British Aerospace is in talks with Northrop Grumman over teaming on the latter's controversial bid to meet the UK's £750 million ($1.2 billion) airborne stand-off radar (ASTOR) requirement with a variant of its Joint Surveillance Target Attack Radar System (JSTARS).

The UK contest has assumed greater importance for Northrop Grumman, and the US Government, after the NATO decision on 5 November to reject a US "Fast Track" offer of four Northrop Grumman E-8 JSTARS for the NATO Alliance Ground Surveillance (AGS) requirement.

BAe confirms that it is in talks with Northrop Grumman about the role it could play, as the US company assembles a team. One option could be to place aircraft-modification work at BAe's plant at Prestwick, in Scotland.
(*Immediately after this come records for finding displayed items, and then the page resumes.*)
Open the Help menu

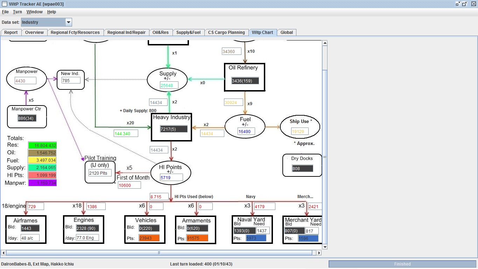click(x=52, y=12)
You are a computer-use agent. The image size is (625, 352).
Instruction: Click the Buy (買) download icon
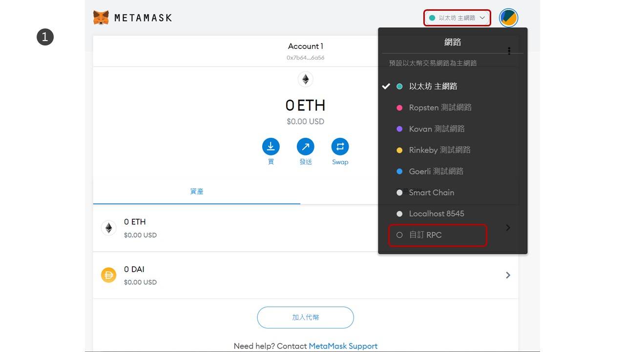(271, 147)
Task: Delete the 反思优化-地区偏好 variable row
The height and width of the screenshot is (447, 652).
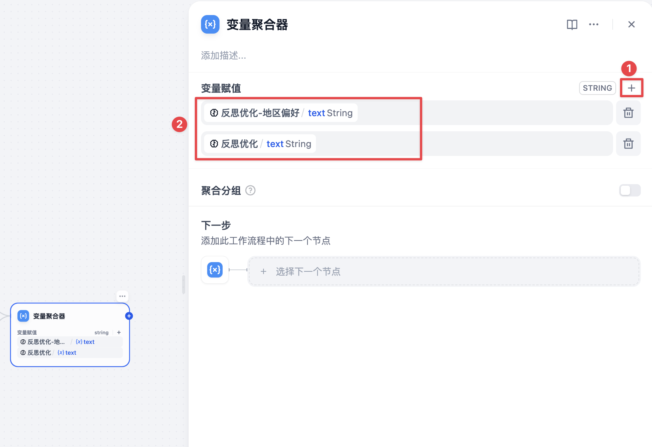Action: 628,113
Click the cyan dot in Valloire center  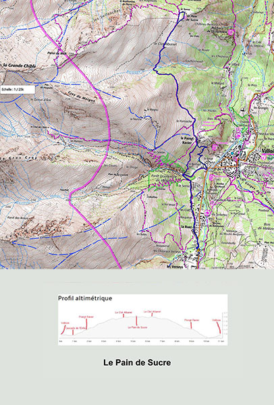pyautogui.click(x=232, y=153)
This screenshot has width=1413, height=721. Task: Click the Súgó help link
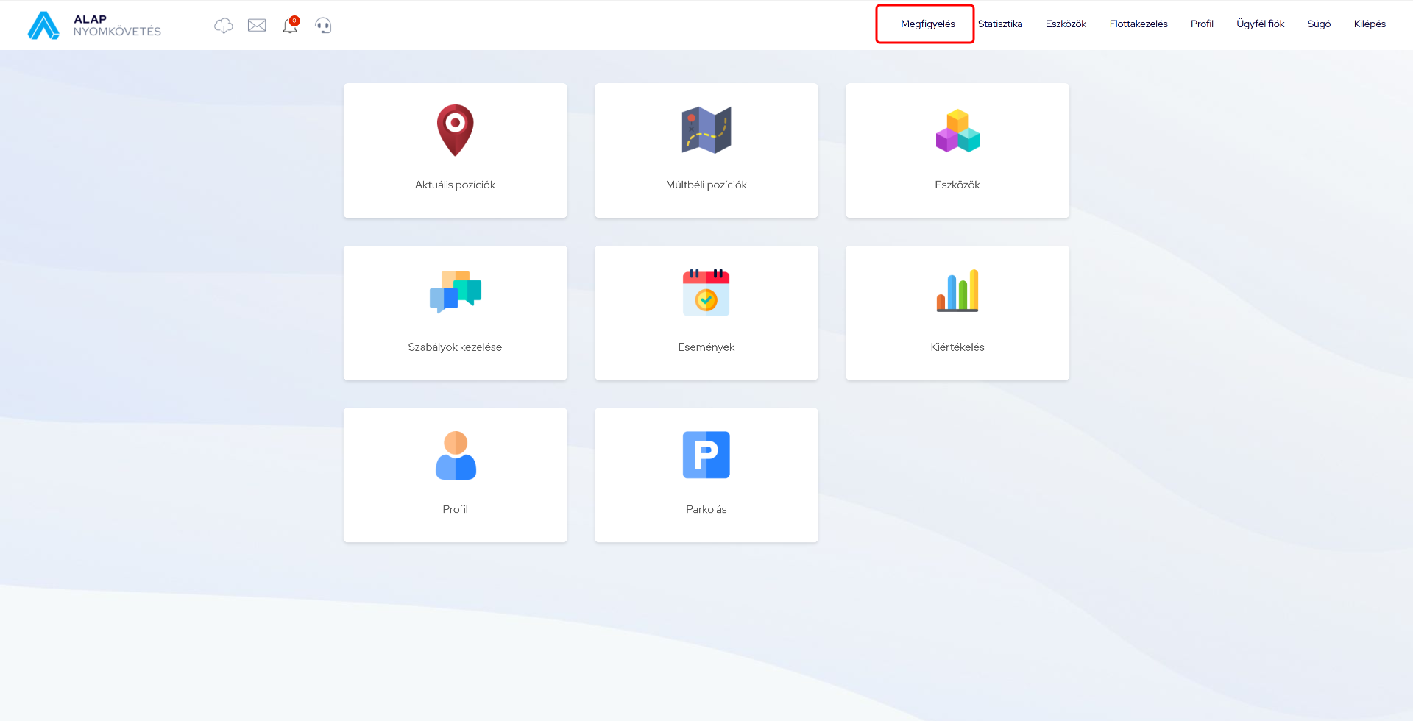1318,24
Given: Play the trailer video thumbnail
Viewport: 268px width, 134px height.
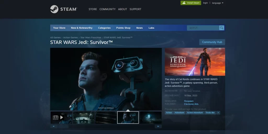Looking at the screenshot, I should (x=61, y=118).
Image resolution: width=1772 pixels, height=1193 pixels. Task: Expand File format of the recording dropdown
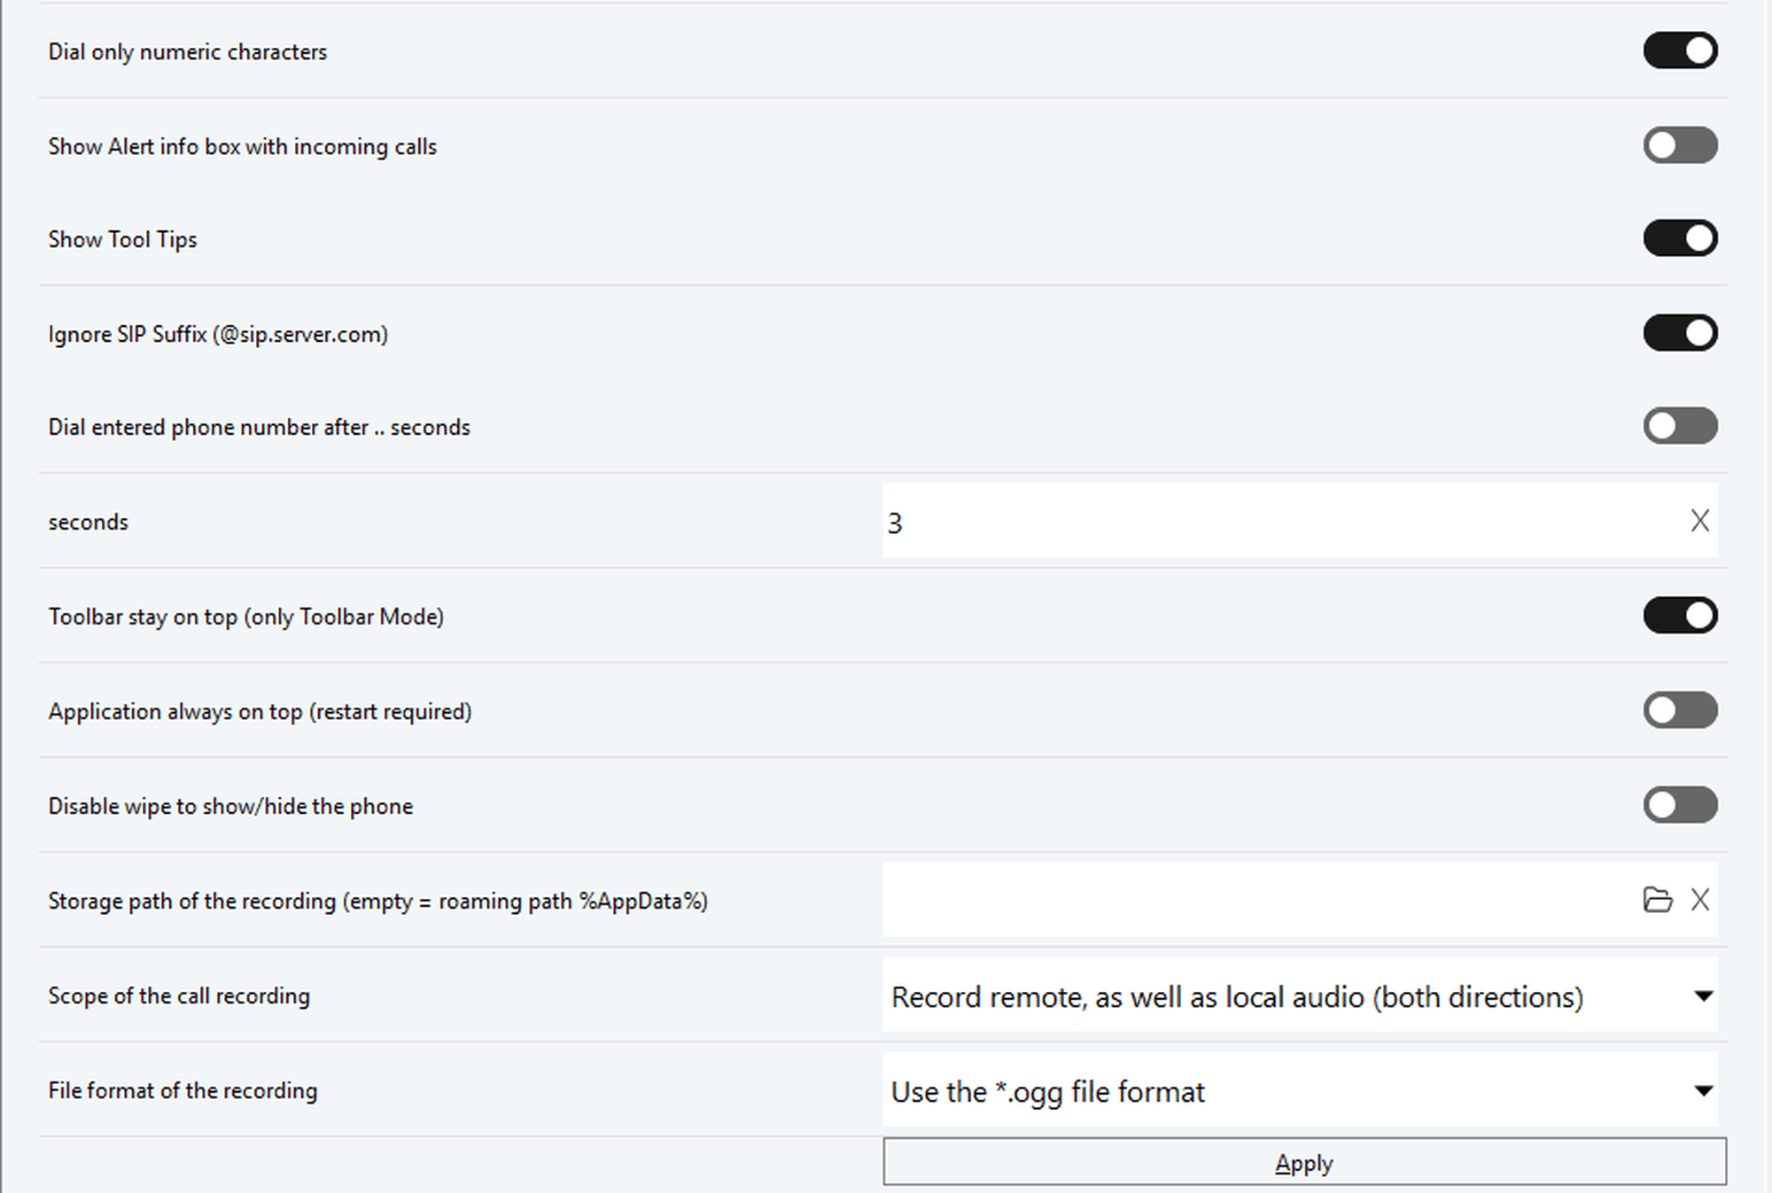point(1299,1090)
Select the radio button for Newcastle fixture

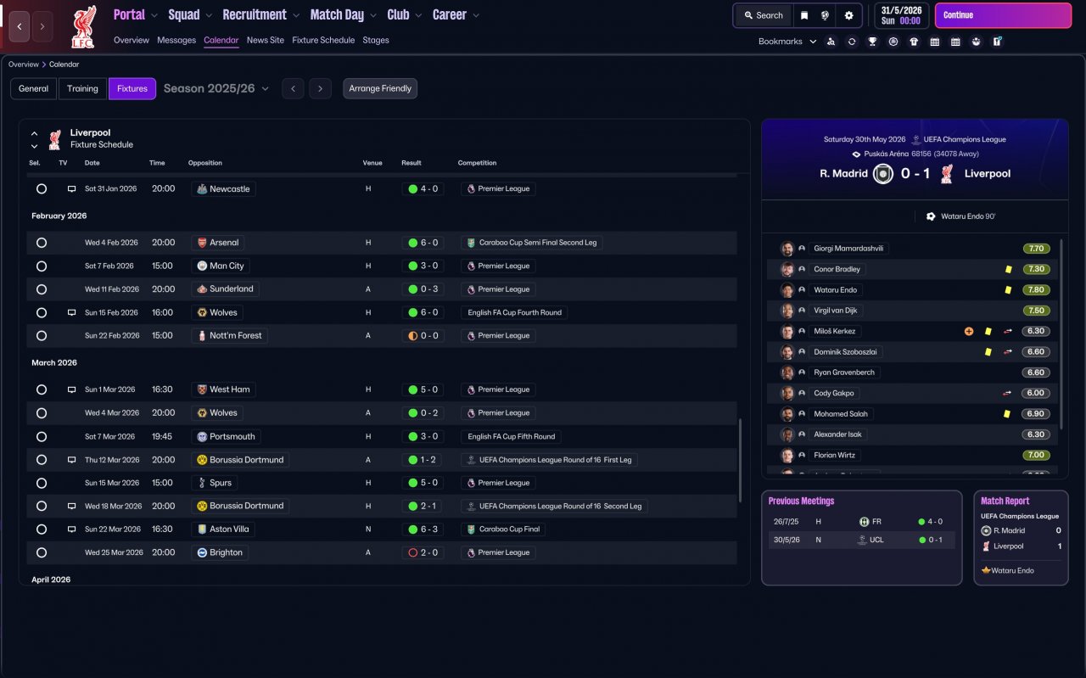42,188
Northrop Grumman has been allowed to re-enter the ASTOR competition under the aegis of a UK-US Government-to-Government deal. Senior UK Treasury officials and the US Presidential office have been instrumental in orchestrating the move.

Lockheed Martin (ironically soon to be Northrop Grumman's new owner) and Raytheon had been selected by the UK Ministry of Defence as the two final ASTOR competitors. Northrop Grumman had been ruled out on two previous occasions as non-compliant.

The Government-to-Government agreement allows Northrop Grumman to re-offer a variant of its JSTARS. Like the Raytheon bid, this is based around the Bombardier Global Express business jet, although a Gulfstream V solution is also being considered.

In a bid to circumvent the problem that the original JSTARS radar did not meet the UK cardinal-point specification, the USA is offering the UK a share in a "black" radar programme. Northrop Grumman is also considering whether a modified JSTARS radar, or potentially one of the competitor's offerings, could be offered to the MoD.

The NATO decision to reject the Fast Track, as well as a longer-term E-8 procurement proposal, has resulted in the NATO project office being tasked with a six-month study into a new procurement approach. The US Government has withdrawn its offer of four E-8s, and Northrop Grumman is likely to propose its UK ASTOR solution to meet the NATO AGS.